• Records supplied:
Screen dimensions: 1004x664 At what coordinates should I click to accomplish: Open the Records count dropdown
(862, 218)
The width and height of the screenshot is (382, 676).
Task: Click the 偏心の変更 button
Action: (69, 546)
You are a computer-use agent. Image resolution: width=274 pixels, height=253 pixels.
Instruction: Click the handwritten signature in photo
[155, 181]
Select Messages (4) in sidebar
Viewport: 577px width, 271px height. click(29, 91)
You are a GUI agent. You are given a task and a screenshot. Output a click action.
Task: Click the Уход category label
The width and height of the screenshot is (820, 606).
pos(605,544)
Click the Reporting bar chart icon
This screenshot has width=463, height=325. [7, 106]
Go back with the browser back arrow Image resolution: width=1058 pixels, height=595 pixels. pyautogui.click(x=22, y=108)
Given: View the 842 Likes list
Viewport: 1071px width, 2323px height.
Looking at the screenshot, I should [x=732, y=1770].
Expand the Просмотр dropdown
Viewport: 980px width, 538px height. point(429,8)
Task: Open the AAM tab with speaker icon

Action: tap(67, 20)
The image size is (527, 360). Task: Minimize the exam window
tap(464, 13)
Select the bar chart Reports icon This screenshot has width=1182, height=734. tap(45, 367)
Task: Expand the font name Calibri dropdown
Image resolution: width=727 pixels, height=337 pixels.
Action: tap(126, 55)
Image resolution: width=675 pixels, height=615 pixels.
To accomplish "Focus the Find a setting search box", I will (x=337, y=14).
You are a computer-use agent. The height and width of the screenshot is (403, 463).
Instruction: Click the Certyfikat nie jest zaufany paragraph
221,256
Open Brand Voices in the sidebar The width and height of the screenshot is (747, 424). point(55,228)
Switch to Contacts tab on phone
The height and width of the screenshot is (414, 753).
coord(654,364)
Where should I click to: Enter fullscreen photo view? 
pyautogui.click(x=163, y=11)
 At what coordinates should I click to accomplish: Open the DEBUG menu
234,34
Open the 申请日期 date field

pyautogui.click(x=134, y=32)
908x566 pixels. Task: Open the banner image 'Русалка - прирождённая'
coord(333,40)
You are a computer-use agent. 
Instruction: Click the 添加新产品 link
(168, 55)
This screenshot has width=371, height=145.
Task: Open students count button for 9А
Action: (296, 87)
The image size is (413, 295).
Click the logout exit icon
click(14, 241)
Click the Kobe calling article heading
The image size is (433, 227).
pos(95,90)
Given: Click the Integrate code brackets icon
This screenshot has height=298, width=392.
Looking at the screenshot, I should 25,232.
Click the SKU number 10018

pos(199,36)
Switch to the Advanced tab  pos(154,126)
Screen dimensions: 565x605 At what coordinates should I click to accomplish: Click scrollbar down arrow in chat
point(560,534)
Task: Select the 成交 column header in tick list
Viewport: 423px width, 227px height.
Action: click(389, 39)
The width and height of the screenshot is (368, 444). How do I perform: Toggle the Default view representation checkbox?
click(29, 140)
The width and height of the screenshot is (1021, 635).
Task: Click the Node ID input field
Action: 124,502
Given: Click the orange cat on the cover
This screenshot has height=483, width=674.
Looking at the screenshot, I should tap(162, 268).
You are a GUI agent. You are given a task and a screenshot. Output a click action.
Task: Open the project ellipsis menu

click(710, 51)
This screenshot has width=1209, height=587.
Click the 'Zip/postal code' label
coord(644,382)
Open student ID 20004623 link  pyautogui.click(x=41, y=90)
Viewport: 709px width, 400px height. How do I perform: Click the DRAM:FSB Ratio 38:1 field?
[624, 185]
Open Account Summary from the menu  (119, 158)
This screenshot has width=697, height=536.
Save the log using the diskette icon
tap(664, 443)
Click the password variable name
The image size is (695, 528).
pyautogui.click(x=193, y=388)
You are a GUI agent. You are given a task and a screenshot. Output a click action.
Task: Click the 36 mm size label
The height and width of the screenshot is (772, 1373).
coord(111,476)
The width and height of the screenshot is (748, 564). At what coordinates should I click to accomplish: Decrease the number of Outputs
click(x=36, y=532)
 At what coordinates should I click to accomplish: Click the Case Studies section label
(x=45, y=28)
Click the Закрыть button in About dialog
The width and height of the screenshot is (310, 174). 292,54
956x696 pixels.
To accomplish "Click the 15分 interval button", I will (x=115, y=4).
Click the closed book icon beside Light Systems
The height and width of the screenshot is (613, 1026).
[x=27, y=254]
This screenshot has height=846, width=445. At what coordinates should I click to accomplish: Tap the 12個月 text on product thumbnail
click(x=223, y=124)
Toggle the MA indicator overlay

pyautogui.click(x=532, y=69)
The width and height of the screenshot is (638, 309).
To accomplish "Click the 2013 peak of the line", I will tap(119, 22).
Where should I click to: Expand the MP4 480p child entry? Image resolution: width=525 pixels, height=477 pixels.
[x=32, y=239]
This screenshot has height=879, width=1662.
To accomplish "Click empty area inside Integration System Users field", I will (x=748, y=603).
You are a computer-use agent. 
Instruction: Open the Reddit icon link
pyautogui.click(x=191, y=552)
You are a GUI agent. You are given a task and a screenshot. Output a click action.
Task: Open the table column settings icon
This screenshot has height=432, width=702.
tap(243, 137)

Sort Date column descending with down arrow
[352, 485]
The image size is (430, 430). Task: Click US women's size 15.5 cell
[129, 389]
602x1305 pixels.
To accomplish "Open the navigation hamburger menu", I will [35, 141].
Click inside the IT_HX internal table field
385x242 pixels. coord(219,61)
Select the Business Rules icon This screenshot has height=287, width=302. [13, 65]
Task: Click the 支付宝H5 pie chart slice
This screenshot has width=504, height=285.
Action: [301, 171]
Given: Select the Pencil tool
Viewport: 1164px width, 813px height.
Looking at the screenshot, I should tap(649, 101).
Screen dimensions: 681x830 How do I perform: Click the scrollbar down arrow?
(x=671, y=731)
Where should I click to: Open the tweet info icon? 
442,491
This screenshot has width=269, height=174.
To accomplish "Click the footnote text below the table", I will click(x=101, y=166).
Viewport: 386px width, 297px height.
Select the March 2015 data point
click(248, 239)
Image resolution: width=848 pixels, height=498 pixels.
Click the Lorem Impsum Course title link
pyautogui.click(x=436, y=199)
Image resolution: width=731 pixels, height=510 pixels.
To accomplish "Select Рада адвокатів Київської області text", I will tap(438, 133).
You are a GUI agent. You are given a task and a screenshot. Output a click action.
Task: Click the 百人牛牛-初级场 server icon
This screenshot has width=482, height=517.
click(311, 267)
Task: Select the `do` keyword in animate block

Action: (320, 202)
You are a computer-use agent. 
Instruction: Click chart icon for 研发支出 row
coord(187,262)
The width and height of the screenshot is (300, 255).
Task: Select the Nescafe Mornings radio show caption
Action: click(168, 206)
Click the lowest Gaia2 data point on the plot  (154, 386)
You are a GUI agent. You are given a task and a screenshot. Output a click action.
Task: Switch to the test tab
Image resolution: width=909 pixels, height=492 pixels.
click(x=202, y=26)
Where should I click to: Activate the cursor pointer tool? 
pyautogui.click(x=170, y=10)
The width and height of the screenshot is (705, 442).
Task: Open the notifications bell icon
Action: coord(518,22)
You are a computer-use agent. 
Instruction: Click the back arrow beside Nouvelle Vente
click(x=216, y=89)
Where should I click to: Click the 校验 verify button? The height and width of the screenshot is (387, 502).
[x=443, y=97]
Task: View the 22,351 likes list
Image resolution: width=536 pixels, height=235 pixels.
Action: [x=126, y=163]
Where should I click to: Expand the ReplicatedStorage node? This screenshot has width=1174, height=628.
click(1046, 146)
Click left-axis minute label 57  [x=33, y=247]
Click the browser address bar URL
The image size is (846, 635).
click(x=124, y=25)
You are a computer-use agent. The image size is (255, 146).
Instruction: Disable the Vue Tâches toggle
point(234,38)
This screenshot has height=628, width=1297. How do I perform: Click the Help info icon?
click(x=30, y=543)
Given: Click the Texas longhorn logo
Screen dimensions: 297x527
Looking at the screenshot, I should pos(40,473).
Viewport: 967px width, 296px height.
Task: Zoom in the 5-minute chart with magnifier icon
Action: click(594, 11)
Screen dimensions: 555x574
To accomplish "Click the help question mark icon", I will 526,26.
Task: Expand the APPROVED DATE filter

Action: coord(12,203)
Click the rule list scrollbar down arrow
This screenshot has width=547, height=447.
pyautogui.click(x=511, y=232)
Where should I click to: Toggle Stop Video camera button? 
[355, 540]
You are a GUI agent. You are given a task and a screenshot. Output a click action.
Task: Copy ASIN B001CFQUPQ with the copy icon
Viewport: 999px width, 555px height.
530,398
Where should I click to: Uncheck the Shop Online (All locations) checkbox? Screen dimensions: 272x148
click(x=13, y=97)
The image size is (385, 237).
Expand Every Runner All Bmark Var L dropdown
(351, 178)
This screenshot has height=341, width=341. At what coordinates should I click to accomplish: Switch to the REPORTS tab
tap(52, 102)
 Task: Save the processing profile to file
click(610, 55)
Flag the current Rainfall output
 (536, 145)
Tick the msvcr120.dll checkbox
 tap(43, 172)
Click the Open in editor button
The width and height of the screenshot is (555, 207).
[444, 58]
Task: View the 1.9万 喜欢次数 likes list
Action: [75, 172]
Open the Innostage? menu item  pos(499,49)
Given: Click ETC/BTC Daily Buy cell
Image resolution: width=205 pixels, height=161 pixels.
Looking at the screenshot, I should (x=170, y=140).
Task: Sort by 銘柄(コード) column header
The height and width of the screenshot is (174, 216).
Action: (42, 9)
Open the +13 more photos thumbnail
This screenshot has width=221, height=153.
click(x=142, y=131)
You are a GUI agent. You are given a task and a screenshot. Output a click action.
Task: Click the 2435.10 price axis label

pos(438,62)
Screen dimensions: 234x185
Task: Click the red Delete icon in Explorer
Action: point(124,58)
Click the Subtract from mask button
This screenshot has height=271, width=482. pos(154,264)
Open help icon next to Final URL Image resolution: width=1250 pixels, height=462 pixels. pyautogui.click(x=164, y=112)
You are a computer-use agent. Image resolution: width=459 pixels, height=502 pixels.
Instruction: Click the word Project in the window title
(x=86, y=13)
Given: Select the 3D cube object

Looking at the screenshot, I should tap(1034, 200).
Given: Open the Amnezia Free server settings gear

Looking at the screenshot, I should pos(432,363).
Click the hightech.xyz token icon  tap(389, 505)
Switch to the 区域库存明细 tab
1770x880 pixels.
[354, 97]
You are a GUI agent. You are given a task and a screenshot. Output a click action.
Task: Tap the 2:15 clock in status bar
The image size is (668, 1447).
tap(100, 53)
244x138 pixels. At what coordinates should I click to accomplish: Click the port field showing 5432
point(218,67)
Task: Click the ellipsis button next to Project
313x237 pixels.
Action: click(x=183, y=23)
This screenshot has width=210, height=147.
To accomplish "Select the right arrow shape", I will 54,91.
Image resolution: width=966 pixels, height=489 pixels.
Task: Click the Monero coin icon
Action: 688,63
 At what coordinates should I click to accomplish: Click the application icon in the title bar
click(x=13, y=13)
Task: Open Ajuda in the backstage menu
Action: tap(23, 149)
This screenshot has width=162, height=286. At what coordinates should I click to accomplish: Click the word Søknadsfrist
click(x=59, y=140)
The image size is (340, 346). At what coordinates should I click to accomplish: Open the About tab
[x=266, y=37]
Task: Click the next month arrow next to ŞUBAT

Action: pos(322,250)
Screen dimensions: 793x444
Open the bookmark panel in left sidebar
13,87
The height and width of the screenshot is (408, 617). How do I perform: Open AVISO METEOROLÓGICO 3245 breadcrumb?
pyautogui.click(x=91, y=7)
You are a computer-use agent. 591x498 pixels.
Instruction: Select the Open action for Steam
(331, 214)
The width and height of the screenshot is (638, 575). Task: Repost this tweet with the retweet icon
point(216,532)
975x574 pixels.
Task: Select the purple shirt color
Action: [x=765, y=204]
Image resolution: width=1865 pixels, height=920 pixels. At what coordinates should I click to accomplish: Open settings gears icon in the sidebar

• Task description:
Include both ends. Return the line holding "The width and height of the screenshot is (638, 575)." and all lines after it in the records above, exactly as written.

• Task output:
The width and height of the screenshot is (638, 575). Task: Repost this tweet with the retweet icon
point(216,532)
975x574 pixels.
Task: Select the purple shirt color
Action: [x=765, y=204]
Image resolution: width=1865 pixels, height=920 pixels. At what coordinates should I click to accomplish: Open settings gears icon in the sidebar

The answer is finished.